A crise passará. O que
faremos para sair dela não está claro. O Congresso Nacional finge que não
precisa cortar nada de seu orçamento e que a culpa é do Governo Federal. A imprensa
finge que cortar Ministérios e cargos é algo simples e rapidamente realizável
como ato de vontade do Presidente sem qualquer consequência para a manutenção
da base aliada ou para a execução das políticas públicas. O Judiciário ignora
os problemas e flana encapado de preto como vestal inatingível, mas dono da
última palavra.
Nesse jogo de
fingimento, malucos direitistas vendem a ideia de que basta tirar a Presidente
e prender o Lula para a crise acabar.
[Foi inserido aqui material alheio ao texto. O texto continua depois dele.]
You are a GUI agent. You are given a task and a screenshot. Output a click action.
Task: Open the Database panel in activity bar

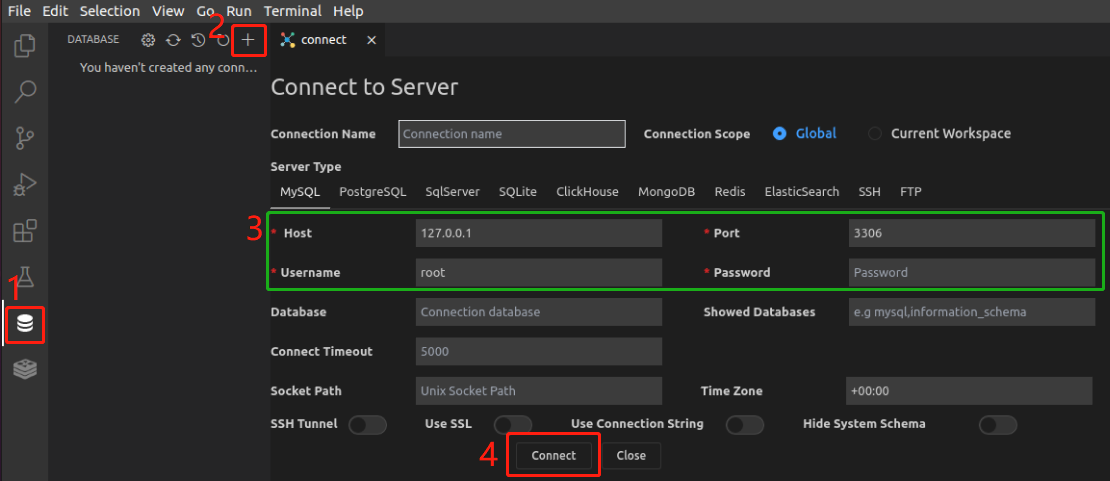[25, 324]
Outros entreguistas propõem que basta
abrir o pré-sal ao estrangeiro para o dinheiro voltar a irrigar nossa
prosperidade. Nenhum consegue enxergar além do ponto de vista conjuntural.
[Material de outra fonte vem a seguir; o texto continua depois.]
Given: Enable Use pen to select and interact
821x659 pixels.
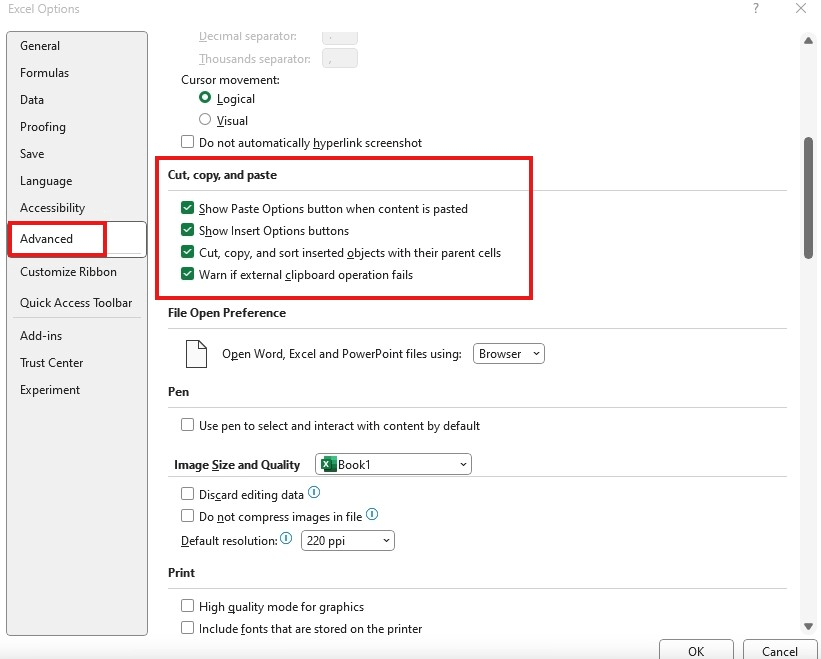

Precisamos de inteligência, criatividade e visão para não jogar sementes na
terra seca de direitistas e entreguistas.
A qualidade de nossa
elite ou anti-elite governante depõe contra nós mesmos. Proclamamos a
República, mas ainda convivemos com pequenos e grandes déspotas nada
esclarecidos. Fechados sobre si, sorvendo privilégios, rituais de corte, pompas
de circunstância e vantagens solenes. A imensa maioria do povo está cindida,
conquistada à direita e rechaçando a esquerda. Inserem-se defendendo aquilo que
está, claramente esgotado enquanto portador de futuro, ou alimentando o
retrocesso autoritário.
Recordo a figura do
lavrador assistindo à declaração de Independência feita por Dom Pedro no
clássico quadro de Pedro Américo. À frente de sua junta de bois parece
espantado e um pouco incrédulo com a pompa do momento, testemunhado por ele em
plano privilegiado. Vendo aquilo deve duvidar do impacto daquele ato fictício
ou imaginário no porvir. Apesar dos avanços obtidos com o atual interregno
democrático, a leitura de povo não mudou tanto. A elite que governa deseja um
povo testemunho. Se sujeito, que seja conduzido na ação, jamais protagonista.
O governante que hesita
no jogo de poder, tende a ser arrastado por ele. Não há espaço para hesitação
com sujeitos desestabilizadores e conjuntura de crise. A cisão é tão séria no
seio da própria elite que os parlamentares no Congresso Nacional organizaram
uma frente pré-impeachment e outra em defesa da democracia. Os intelectuais do
sofá acadêmico estão perdidos entre os gregos e romanos na eterna costura de
teorias da desconstrução ou seduzidos pelos golpes suaves da América Latina
(Honduras, Paraguai e Guatemala).
O brasileiro sente
forte atração por homens que se mostrem fortes e arrojados ao velho estilo do
rouba, mas faz. Rouba, mas é macho; rouba, mas é bom de marketing; rouba, mas é
corajoso; rouba, mas não se entrega; rouba, mas ninguém descobre, rouba, mas é
inteligente; rouba, mas diz a verdade; rouba, mas ora. Enfim, tolera-se o
roubo, desde que derrube o governo, impeça aumento de impostos, aprove
legislação fascista e mantenha o Estado amplamente permeável aos interesses
particulares. Somos reféns dessas figuras.
Também temos enorme
dificuldade em definir prioridades. Praticamente não há área passível de uma
política pública que não receba algum tostão de orçamento. Tudo cabe, todos
cabem, entretanto, nem sempre terão sua despesa liquidada. Acreditar que no
orçamento público cabem todos os interesses é de um equívoco fenomenal. Por
décadas tivemos peças fictícias com déficit escondido ou disfarçado.
A crise é nossa, não
dos outros. É preciso sobranceria para enfrentá-la.